El encuentro con Sebastián había sido casual: una larga espera para pagar boletas de servicios.
El abrazo fuerte y la conversación llana, sin obstáculos ni protocolos previos a la intimidad.
Uno a uno, fuimos pasando revista a la vida de sus hermanos. ¡Sólo uno tranquilo, con una
vida serena, sin apuros económicos, con felicidad! Aquel al que no crió su padre, sino un tío
que lo llevó a su casa. El que pudo apartarse de sus mil historias de infidelidad, en las que
todos los demás hermanos quedaron enredados. Algunos, hasta ya muy entrada la vida; otros,
seguramente para siempre. No hablamos del que murió. No me di cuenta en ese momento, no
sé por qué. No sé porqué no hablamos de Francisco y su trágica muerte.
― ¿Y Pedro? ¿Cómo anda? ― le pregunté, sin ansiedad, tal vez porque jamás fue para mí el
amor.
― ¡Bien! Anda muy bien.
― ¿Cuántos hijos tiene? ¡Deben ser como cinco o seis, me imagino!
Sebastián se rió, como si viniera de largos caminos sin asombro: ― ¡No! Creo que son once ya.

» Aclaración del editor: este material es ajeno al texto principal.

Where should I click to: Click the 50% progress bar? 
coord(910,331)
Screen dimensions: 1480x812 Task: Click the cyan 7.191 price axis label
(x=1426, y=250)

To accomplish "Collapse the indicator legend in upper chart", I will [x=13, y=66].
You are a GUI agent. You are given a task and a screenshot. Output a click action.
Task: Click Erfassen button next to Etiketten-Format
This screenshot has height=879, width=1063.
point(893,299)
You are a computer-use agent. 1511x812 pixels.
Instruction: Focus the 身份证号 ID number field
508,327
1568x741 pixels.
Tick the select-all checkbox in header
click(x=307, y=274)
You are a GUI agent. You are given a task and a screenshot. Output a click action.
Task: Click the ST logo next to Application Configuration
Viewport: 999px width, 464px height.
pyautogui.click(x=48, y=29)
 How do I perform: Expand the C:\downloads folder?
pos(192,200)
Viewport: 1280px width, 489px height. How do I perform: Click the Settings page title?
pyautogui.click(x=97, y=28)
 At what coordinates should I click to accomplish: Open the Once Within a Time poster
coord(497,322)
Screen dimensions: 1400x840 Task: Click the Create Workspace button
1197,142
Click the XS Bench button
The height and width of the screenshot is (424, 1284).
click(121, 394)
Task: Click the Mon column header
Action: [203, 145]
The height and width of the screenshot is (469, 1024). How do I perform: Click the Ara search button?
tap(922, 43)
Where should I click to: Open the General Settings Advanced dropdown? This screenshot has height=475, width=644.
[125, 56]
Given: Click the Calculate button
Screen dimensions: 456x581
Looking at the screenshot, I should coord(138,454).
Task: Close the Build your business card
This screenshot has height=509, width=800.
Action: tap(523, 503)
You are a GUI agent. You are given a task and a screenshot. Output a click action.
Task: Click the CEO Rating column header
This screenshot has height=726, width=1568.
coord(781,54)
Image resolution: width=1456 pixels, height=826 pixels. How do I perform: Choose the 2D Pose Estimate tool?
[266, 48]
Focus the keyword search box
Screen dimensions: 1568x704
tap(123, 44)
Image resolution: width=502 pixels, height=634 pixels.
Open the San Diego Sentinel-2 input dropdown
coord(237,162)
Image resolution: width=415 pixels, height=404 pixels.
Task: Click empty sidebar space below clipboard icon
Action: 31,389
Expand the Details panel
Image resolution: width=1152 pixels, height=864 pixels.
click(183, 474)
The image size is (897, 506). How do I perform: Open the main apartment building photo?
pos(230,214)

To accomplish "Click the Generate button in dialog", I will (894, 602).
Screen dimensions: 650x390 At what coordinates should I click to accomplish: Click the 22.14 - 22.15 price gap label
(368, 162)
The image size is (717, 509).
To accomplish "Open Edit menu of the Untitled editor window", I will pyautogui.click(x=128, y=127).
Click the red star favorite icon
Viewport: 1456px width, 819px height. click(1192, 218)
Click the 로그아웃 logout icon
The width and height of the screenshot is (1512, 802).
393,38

― ¡Once! ―creo que, incluso viniendo de Pedro y sus mil historias de mujeres, me asombró―
¿Cómo hace para mantenerlos?
― ¡Es que ese es el problema! Pero vos sabés cómo es Pedro. Todos lo quieren en su trabajo,
la gente siempre se lleva bien con él.
Sí, yo conocía de miles de maneras la fascinación que Pedro ejercía sobre la gente en general y
sobre las mujeres en particular. La sonrisa permanente, la docilidad frente a las iniciativas de
otros, la disposición para ayudarte en cualquier asunto concreto. Hasta había llegado a ver
jefes ásperos, de una dureza que colindaba con la crueldad, sucumbir frente a su delicadeza y
su sentido de la fragilidad humana. Porque ese era uno de los componentes de su magia:
conocía la fragilidad y no mentía en los gestos concretos. Jamás dudaba en ayudar a alguien:
un niño sin zapatillas, un automovilista tirado en la ruta con su auto averiado, una anciana
enferma, un pariente, un amigo, un desconocido. Allí donde había fragilidad y necesidad,
Pedro tendía sus manos y su sonrisa. Nadie lograba odiarlo; su ternura se metía en el alma de
cualquiera. Porque de una extraña manera, su ternura hacia los hombres y sus debilidades era
verdad.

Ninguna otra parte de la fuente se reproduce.